I can't find the answer to this on google because I'm not sure exactly what to search for. I'm building a program where there will hardly ever be new data being added in however the data which is in the system will need to be displayed often.

So what I'm asking is... which collections framework will allow for me to get the fastest lookup/traversal on the objects stored within the collection, the speed of insertion/deletion is not top priority.

speed of insertion/deletion is not top priority.


Are you looking it up by key, or by value? Do you need to handle duplicates? Does it need to be sorted? What is the average tuple (element) size? How many elements will your collection contain? Before days of the STL (Standard Template Library) I implemented a wide variety of C and C++ collections such as maps, multimaps, hashmaps, hash tables, linked lists (single and double link types), sorted linked lists, circular lists, etc. Now, for C++ at least, one would just select the appropriate type of collection from the STL and be done with it. In Java there are generics (template classes) very similar to the collection template classes in C++.

The best way to find out is to try them out. There are many non-trivial issues beyond what you can reasonably predict based on theories (time-complexity or whatever else). It also depends on the factors that rubberman mentioned. The fastest traversal is always going to be with compact and contiguous memory (i.e. array) but you'll pay the price at insertions / deletions. The fastest lookup is, of course, hash tables (constant-time lookups, like looking up by index), but you pay the price in design complexity (finding a suitable hash function). The main factor for performance is predictability, meaning that the architecture (cache pre-fetchers and branch predictors) has to be able to easily predict what you will do next, this often results in 10x to 200x faster code (this is why linked-list traversals are usually too slow to actually be useful).

Basically, the holy grail is constant-time lookups and linear-time traversal (with low constant factor). A finely tuned hash function will give you constant-time lookups on average. Compact arrays will give you linear-time traversal. Having both at the same time might be very hard. There are trade-offs every step of the way.

Given a set of elements, you could, in theory, use the data to infer the best possible hash function, and then store the elements in an array, so you'll get the fastest possible lookups and traversals, but you pay a very high price if the elements change in any way (you have to recompute the hash function, and reorder everything).

On the other hand, you could store all the elements in a sorted array and look them up by binary search. You'll get as fast as possible in-order traversal, but your lookup speed will be reasonably good but far from optimal.

You can also store the elements in an array with a breadth-first layout of a binary search tree, giving you very fast lookup times (close to the theoretical logN time), with pretty close to best unordered traversal, but the ordered traversal will be good but not great.

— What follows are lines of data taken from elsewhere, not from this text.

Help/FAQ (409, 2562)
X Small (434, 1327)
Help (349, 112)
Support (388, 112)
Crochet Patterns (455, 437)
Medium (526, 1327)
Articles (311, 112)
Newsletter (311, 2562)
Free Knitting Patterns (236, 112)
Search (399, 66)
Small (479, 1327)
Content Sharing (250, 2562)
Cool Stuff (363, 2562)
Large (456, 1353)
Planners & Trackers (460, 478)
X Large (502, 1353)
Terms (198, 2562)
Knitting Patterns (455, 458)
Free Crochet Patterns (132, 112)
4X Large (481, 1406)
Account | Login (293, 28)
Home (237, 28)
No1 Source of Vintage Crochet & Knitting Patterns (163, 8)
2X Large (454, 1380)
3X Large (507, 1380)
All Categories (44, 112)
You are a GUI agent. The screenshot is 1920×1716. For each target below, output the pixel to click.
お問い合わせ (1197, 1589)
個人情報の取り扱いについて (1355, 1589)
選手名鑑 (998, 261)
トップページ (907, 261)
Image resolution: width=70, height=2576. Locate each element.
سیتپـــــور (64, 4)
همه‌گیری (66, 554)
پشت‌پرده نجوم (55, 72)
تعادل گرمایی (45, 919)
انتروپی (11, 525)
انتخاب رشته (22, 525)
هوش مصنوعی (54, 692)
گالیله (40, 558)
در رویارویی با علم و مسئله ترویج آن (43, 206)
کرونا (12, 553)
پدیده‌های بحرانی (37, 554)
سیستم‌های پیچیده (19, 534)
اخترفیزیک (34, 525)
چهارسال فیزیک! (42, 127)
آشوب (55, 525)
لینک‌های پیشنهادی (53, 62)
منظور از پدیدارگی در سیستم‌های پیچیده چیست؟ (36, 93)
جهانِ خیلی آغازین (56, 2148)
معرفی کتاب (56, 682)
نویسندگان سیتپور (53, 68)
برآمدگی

And so on. It really all depends on the application, on the precise use-cases (number of elements, size of elements, duplicates, distribution, number of lookup vs. number of traversals, etc.). The best thing is to just try different standard ones and see what seems to be more beneficial, maybe later you can consider making a special container of your own that is best suited for your application. For example, in C++, you can easily test the unordered_set (or multi), set (or multi), and a sorted vector, and see what gives the best performance, that's a good start.